What is the 'Ur-Ich' in Husserl?

CFS lecture by Shigeru Taguchi, Department of Philosophy and Ethics, Hokkaido University, Japan


In my talk, I will begin by providing a basic explanation of Husserl's concept of the Ur-Ich. Subsequently, I will suggest that this concept bears significant relevance to the recent reformulation of the concept of "We" in the existing literature. Notably, certain philosophers are investigating the notion of "We" as neither a singular entity nor a mere collection of individuals (e.g., Zahavi 2021, J Soc Ont). The structure of intersubjectivity, which cannot be reduced to either a homogeneous unity or a mere aggregation of individuals, inherently raises the issue of the Ur-Ich. It is precisely such an issue that Husserl wanted to address with this concept.

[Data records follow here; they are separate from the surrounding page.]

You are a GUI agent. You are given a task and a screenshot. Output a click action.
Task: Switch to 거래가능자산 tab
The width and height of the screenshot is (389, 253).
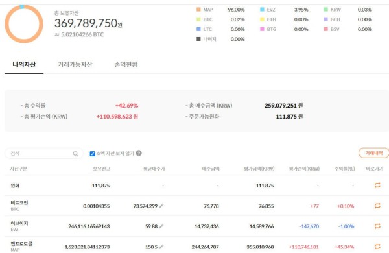[x=75, y=64]
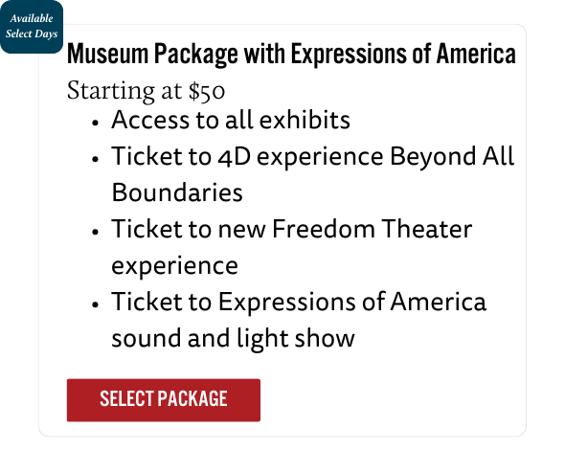Click the $50 amount in the price line
Image resolution: width=565 pixels, height=450 pixels.
coord(207,90)
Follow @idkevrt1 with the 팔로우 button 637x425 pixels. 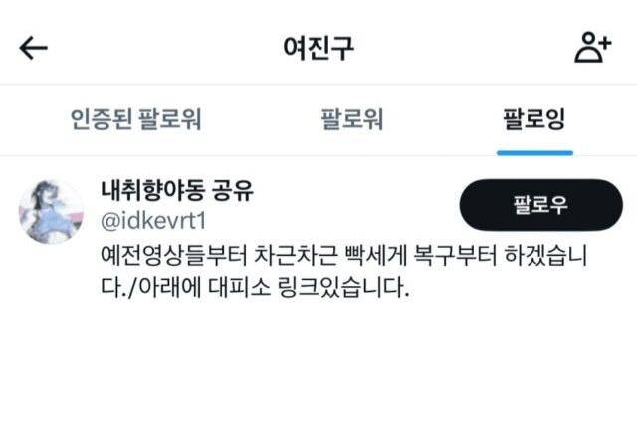(540, 205)
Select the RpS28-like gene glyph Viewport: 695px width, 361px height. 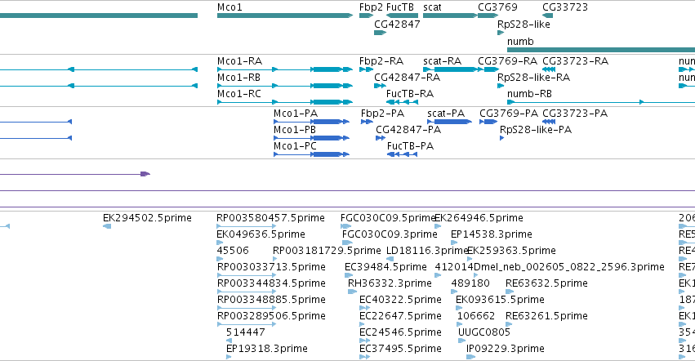[x=501, y=33]
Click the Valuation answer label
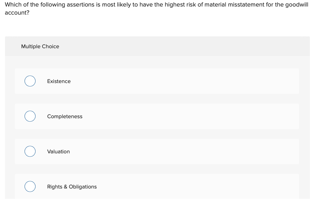 [x=59, y=151]
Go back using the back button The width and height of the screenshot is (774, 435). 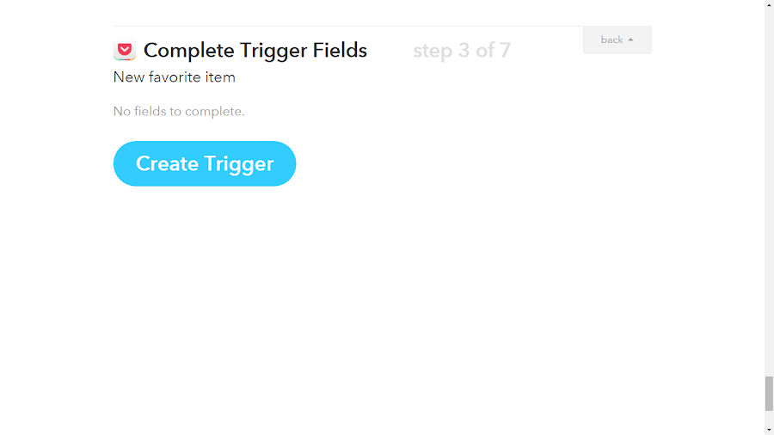617,40
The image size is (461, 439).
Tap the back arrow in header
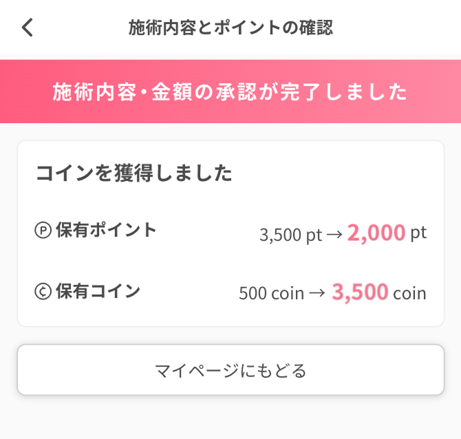(x=28, y=28)
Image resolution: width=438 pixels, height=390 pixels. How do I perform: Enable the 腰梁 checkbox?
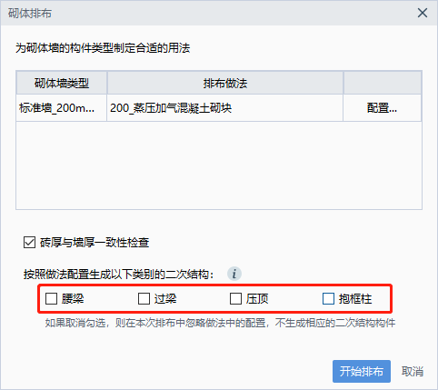click(51, 298)
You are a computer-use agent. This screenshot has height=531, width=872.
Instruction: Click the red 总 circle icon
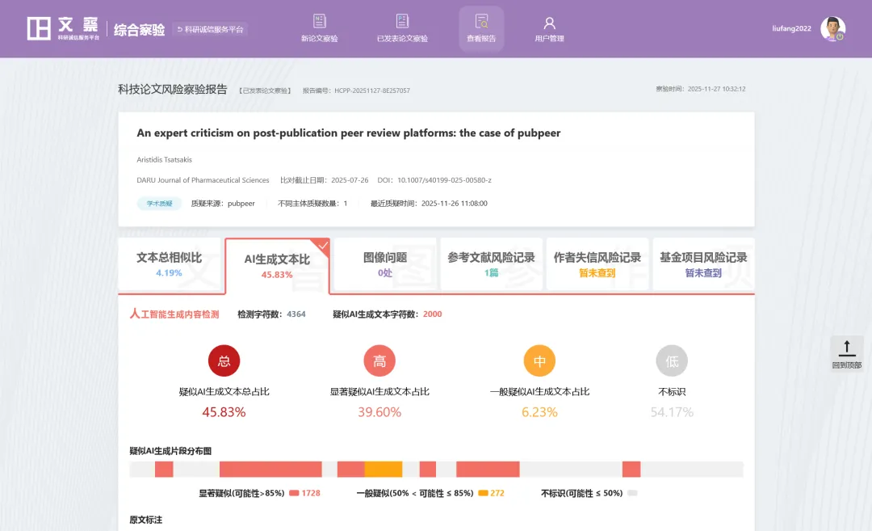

Subjectivity and the ego cannot be seen as merely one among many—such a perspective would only reflect an external viewpoint. On the other hand, this doesn't mean that there is a trans-individual unity of "subjectivity in general." The true reality of the ego and the subjectivity we live through is prior to the establishment of the dichotomy between a trans-individual unity and the multitude of individuals. This kind of "obviousness," while straightforward, proves challenging to articulate in objective terms. Husserl's pursuit with the concept of Ur-Ich was precisely to elucidate this notion.